EXCERPT TO READ =
2009 Franco-Belgian drama film

The Day God Walked Away is a 1 October 2009 Franco-Belgian drama film on the fate of women in the 1994 Rwandan genocide. Currently known as the genocide against Tutsi, this was confirmed officially by the United Nations Generical assembly designated 7 April, as the international Day of reflection on the 1994 Genocide against Tutsi in Rwanda. The drama was directed by Philippe Van Leeuw

== Plot ==
Jacqueline is a domestic worker from the Tutsi minority working for a Belgian family in Rwanda. Since the family is being evacuated by the UN, the only place they can hide is in the attic. The entire house is looted while acts of violence against the Tutsi can be heard outside. Jacqueline risks her life while she manages to escape. Arriving in her own house, she finds her two children murdered. She flees to take refuge in the jungle.

On the riverbank she finds a wounded man. She cleans his wounds and gives him water, and they make food together. Jacqueline is seen by a group of men in the woods. She saves herself by getting into a pond, but a young man is waiting on the bank to kill her. Her assailant is killed by the wounded man and he rescues Jacqueline from the pool. The wounded man tries to build a shelter in the jungle but Jacqueline destroys it, and runs to the village where she collapses.

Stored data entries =

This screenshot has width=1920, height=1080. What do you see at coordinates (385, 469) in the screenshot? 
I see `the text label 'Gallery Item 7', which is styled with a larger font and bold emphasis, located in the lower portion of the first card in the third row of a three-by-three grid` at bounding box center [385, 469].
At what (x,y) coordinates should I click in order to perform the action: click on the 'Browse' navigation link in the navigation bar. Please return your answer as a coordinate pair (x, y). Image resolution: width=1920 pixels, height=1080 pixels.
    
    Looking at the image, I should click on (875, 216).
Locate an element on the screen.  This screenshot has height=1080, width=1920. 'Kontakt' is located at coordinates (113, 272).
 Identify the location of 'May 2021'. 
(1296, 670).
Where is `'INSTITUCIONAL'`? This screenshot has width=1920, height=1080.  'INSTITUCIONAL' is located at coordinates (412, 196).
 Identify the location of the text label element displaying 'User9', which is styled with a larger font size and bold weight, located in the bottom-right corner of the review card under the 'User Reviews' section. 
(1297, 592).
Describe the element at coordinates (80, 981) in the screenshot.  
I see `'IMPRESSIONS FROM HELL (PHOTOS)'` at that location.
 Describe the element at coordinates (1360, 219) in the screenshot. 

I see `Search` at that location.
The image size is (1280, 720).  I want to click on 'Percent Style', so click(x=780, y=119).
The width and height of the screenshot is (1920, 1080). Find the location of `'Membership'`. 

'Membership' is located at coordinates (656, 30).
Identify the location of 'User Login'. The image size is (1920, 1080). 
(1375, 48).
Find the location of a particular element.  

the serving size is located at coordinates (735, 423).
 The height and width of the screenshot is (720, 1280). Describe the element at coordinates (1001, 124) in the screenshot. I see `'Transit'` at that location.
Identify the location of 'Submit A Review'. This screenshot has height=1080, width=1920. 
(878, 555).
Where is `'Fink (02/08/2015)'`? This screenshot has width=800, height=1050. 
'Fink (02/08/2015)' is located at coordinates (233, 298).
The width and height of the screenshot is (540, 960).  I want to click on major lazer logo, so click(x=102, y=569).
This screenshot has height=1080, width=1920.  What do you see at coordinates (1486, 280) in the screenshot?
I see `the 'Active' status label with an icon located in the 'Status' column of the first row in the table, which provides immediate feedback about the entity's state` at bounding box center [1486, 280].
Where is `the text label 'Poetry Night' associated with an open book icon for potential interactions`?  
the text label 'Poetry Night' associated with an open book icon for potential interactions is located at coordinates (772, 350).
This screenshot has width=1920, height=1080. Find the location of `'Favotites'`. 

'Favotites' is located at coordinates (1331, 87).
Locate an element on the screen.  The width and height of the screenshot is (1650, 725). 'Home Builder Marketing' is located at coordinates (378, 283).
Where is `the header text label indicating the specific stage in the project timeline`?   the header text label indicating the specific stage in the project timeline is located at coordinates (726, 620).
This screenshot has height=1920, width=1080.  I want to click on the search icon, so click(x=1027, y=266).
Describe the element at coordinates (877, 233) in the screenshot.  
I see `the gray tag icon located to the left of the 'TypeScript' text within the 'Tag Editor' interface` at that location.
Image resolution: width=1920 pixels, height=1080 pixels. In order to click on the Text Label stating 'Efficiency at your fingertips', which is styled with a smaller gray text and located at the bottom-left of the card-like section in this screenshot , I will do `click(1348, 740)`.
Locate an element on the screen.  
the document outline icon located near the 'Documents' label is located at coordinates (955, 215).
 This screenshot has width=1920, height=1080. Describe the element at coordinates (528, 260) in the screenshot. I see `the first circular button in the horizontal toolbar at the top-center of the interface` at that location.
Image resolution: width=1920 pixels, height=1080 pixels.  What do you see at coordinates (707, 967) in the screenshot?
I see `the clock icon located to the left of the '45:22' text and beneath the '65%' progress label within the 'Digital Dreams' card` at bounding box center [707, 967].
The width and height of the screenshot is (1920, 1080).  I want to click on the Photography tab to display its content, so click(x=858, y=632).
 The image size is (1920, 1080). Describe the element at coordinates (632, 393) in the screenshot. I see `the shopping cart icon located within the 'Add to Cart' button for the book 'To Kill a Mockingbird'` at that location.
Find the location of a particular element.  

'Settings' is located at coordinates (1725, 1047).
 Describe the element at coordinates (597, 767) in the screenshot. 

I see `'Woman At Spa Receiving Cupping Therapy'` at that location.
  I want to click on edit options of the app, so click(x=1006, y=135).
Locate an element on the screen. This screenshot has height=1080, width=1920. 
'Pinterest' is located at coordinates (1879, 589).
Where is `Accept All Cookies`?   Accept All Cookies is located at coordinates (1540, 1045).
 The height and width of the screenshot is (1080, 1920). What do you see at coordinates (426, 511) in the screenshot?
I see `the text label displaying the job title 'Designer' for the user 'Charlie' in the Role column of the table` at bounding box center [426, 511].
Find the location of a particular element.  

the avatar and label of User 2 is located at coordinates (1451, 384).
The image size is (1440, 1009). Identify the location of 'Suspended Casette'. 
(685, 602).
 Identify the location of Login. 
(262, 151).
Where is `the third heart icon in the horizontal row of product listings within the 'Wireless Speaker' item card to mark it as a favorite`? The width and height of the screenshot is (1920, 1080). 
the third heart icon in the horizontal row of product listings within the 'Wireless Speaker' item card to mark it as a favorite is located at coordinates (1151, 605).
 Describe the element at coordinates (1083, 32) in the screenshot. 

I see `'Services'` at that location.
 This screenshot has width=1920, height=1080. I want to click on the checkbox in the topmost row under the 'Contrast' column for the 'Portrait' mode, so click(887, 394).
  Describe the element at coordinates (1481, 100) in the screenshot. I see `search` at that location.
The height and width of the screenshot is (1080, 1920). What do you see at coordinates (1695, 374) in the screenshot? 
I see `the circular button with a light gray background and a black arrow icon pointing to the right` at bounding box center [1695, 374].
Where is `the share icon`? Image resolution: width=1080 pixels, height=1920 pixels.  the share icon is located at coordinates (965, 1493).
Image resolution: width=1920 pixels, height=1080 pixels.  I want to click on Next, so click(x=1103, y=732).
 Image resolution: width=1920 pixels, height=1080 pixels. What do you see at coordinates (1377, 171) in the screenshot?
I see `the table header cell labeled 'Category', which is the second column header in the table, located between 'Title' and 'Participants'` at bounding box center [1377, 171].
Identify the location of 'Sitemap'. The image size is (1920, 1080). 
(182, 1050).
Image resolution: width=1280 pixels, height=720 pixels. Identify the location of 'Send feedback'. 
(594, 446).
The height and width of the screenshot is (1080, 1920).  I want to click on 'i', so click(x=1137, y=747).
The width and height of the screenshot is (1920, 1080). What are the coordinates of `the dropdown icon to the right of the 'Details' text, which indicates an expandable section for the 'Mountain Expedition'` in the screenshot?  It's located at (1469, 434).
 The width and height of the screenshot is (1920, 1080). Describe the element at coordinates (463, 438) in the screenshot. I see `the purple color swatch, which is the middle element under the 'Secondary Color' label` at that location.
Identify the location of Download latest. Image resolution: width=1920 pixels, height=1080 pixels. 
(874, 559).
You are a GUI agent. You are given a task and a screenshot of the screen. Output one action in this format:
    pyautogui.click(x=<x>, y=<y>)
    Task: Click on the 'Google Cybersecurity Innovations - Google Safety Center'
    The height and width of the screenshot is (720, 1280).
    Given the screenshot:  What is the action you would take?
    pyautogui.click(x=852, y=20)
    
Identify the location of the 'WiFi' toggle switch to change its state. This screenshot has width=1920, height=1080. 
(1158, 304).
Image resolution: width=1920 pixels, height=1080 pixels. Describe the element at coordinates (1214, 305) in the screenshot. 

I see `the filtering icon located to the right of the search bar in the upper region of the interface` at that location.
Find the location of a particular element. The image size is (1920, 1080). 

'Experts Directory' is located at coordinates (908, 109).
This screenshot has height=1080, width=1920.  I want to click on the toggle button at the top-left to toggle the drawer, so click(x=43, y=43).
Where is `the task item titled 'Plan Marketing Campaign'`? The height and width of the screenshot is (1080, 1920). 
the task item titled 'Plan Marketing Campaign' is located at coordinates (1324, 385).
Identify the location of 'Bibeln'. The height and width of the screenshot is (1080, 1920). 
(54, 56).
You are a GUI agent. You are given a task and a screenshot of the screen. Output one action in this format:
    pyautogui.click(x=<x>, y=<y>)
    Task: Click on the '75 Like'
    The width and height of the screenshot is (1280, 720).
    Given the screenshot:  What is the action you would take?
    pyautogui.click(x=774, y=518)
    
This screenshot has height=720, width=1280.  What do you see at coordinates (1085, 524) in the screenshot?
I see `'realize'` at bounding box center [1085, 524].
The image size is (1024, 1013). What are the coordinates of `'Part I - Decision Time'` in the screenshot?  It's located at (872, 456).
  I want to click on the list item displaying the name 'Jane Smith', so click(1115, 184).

REQUIRED TASKS =
1. Based on the film article, say whether each statement agrees with it. Answer yes or no for each, and quote the words that decide it.
(a) The film was directed by Philippe Van Leeuw.
(b) Jacqueline works for a French family in Rwanda.
(c) When Jacqueline reaches her own house, she finds her two children alive.
2. According to the film article, why does Jacqueline get into a pond?
3. Pick up the plot summary in the film article after its last sentence and carry it on.
The stored data entries are separate material and have no connection to the film article.

RESULTS OF THE TASKS =
1.
(a) Yes: "The drama was directed by Philippe Van Leeuw"
(b) No: "working for a Belgian family in Rwanda"
(c) No: "she finds her two children murdered"

2. A group of men sees Jacqueline in the woods, and she saves herself by getting into a pond.

3.
The young mother discovers her children's lifeless bodies among the corpses. Driven from her village and hunted like an animal she takes refuge in the forest. The movie was shot in Kigali by the cinematographer Marc Konickx

== Cast ==

- Ruth Nirere Shanel as Jacqueline
- Afazali Dewaele as wounded man

== Awards ==

- New Directors Award – San Sebastián International Film Festival.
- Grand Prize – Bratislava International Film Festival, 2009.
- Best Actress Award for Ruth Nirere Shanel – Bratislava International Film Festival, 2009.
- Best Actress Award for Ruth Nirere Shanel – Thessaloniki International Film Festival, 2009.
- Discovery Prize – Festival International du Film Francophone de Namur, 2009.
- FACE Prize (European Union Human Rights Award) – Istanbul IFF 2010.
- Best Film, Best Director, Best Actress for Ruth Nirere Shanel – Nairobi KIFF 2010.